Most striking of all these holdings is a unique Hebrew prayer book, or siddur. It was designed for those who followed the French-German rite; its appendix sets out the kosher rules on the slaughtering of animals. The manuscript’s 400 pages are written in an Ashkenazic hand. But there is a surprising personal feature, too. The outer leaves of the book, originally blank, contain a list in a Sephardic script of the names of the debtors to whom the owner had lent money on his travels. Remarkably, they are written in Judeo-Arabic: that is, in Arabic but in Hebrew letters. They reveal that the prayer book, which originated in central Europe, had come into the possession of a Sephardi Jew from the south of Spain, then a Muslim country. The owner settled in England and used some of its pages to record business transactions. The document is the only one of its kind: We know of no other texts written in this language in England during the Middle Ages.

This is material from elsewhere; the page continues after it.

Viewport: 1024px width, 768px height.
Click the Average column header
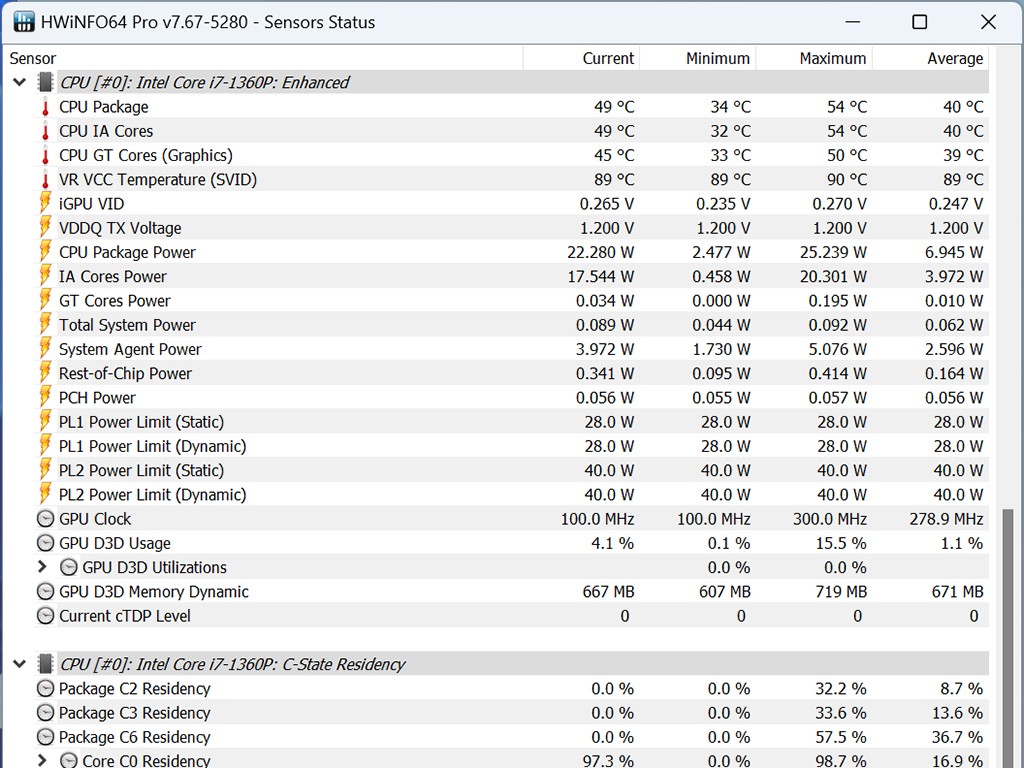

This siddur probably dates from the 12th century, with some experts deeming it the oldest surviving Jewish prayer book of European origin. Remarkable though this might be, its particular age matters rather less to historians than what the document so graphically exemplifies through its compelling human story: the wanderings and fluctuating fortunes of the Jews during the Middle Ages. There are hints that the prayer book was for a time in the hands of the powerful Kalonymus family, who moved from Italy to Germany in the ninth century. What is beyond doubt is that, as one scholar explains, the work’s liturgical origins lay in Germany and its sometime possessor was “a Jew from Spain, writing in his native tongue Arabic, who had come to live in England, and lent money to a number of Christian dignitaries there.”

Who was this itinerant? Why did he leave Spain? With the closing of what some have called a Golden Age for Iberian Jews, was he a victim of that intolerance? Why did he opt for England as his new home? How was he treated there? How had he made the money that gave him the means to lend? Without further evidence, the answers to these inquiries remain lost in time. But the hidden human story is tantalizing.

One thing is beyond question. Our Sephardi Jew was part of a transnational network of Jewry, whose breadth of outlook was reinforced by the interaction of Christian/Gentile and Jewish culture. He is likely to have made his home in the Jewish Quarter of Oxford, close to the site of some of the early colleges of the university. Although the Jews were grievously driven out of England by King Edward I’s Edict of Expulsion in 1290, not to be readmitted until the rule of Oliver Cromwell, over 350 years later, their cultural influence persisted during that time.

Corpus Christi College wasn’t established until 1517, built on land adjacent to the earlier Jewish Quarter. But the college’s Renaissance foundations, as its library’s manuscripts and early printed books reveal, depended on the continuing influence of Hebraic scholarship and even of Jews themselves during the period of their expulsion. The story of Renaissance Corpus, as of other institutions of that era, is a story of political boundaries made porous by international scholarship.

The scholar who is now cataloging the Ashkenazic prayer book and the other Hebrew manuscripts at Corpus has praised their “breathtaking quality and interest,” judging them “the most important collection of Anglo-Jewish manuscripts in the world.”

For reasons of conservation and security, the prayer book is not routinely on display, but is available to view by appointment. To mark Corpus’s 500th anniversary, however, the College has developed plans for a Special Collections Center, work on which—funding permitting—will start as part of the Quincentenary celebrations. In this Center visitors will be able to view and work with these extraordinary materials and our other Renaissance treasures. By improving access for scholars and the public, we want these texts to act as a continuing reminder of the historic durability and vibrancy of Jewish culture in the face of intolerance and anti-Semitism. With racial and religious prejudices resurfacing so powerfully today in parts of Europe and the world beyond, no project could be more timely. And—a happy thought besides—the swelling of scholarly attention might help us establish the identity and experience of our mysterious Sephardi Jew.